If you want the software, it’s free but you will need to register to get a license.  Go to http://www.ccfinder.net/index.html and download it from there.


  1. Any idea on the relationship between Minimum Clone Length and Minimum TKS when configuring clone detection options. These two together determine what is a clone, but I don't have a clue what is the relation.

  2. Hi ,

    I was trying to run CCFinder but it seems I am getting a licencekey invalid error.

    I have:
    1)CCFinderX ver. 10.2.5 for WinXP
    2) java version "1.5.0_07"
    3)python 2.5
    4)licensedata.eml file in bin directory.

    Is there any idea why it is still givin the error?

  3. Actually it is free for non-commercial and/or educational purposes.

    Please refer to the license agreement:

  4. Hi Richard,

    If you are interested in code duplication detection you can also check out SolidSDD. It has great presentation features, very easy to configure, and it is free as well for educational and OSS projects.

    See: Source Code Duplication Detector (SolidSDD)

  5. @Lucian Thanks. Don't you think the price is rather high for a tool like that though?

  6. I guess the price of SolidSDD makes it less accessible to freelance developers. On the other hand it all depends on how much work it saves you. Even for a small company that can turn out to be very acceptable. Besides that, if you are using it on Open Source you can get it for free.
    It might be however a good idea for the SolidSDD developers to come with a version targeted at individual/freelance developers as well.

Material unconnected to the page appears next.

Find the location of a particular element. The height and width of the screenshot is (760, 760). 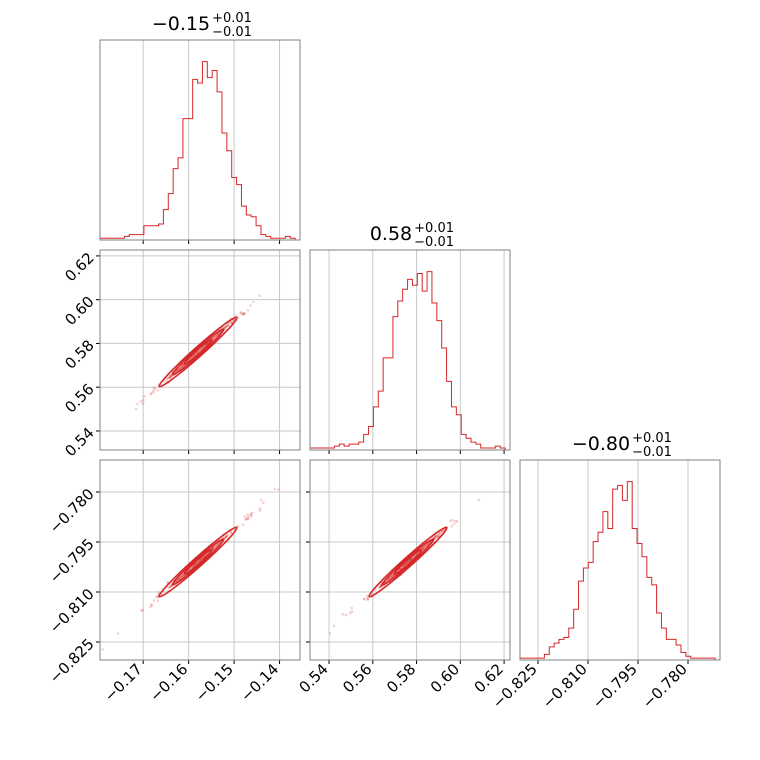

histogram-panel-2-frame is located at coordinates (410, 350).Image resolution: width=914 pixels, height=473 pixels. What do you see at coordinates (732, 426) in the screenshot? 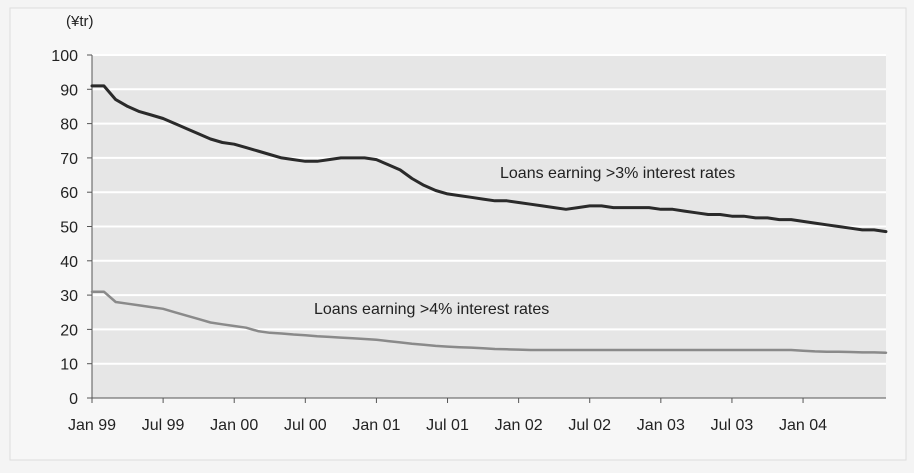
I see `x-tick-label: Jul 03` at bounding box center [732, 426].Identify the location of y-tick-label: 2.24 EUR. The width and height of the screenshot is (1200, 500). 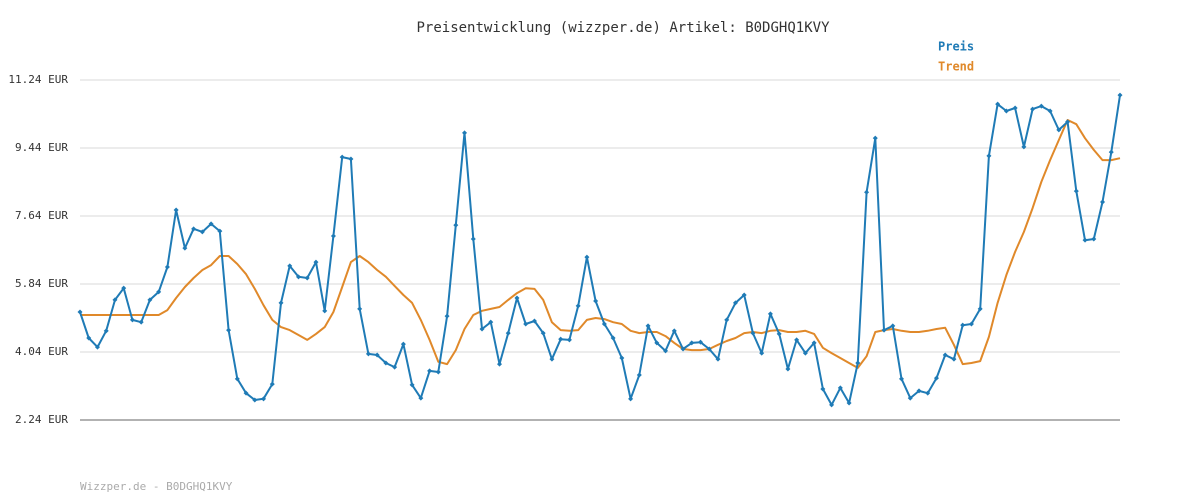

  7. See CloneDR for a tool that finds duplicates according the source langauge structure rather than text, so it isn't fooled by reformatting, variable name changes, etc. Several sample clone detection reports are avialable at the site.

  8. Hi Richard,
    I'll try to open this page, but it takes minutes to load. The css from dropbox.com couldn't be loaded and this site look like plain text now.
    Nevertheless, thanks for that review. I also look for a tool, which could detect code clones in PHP ...
    (after the Preview the css could be loaded!)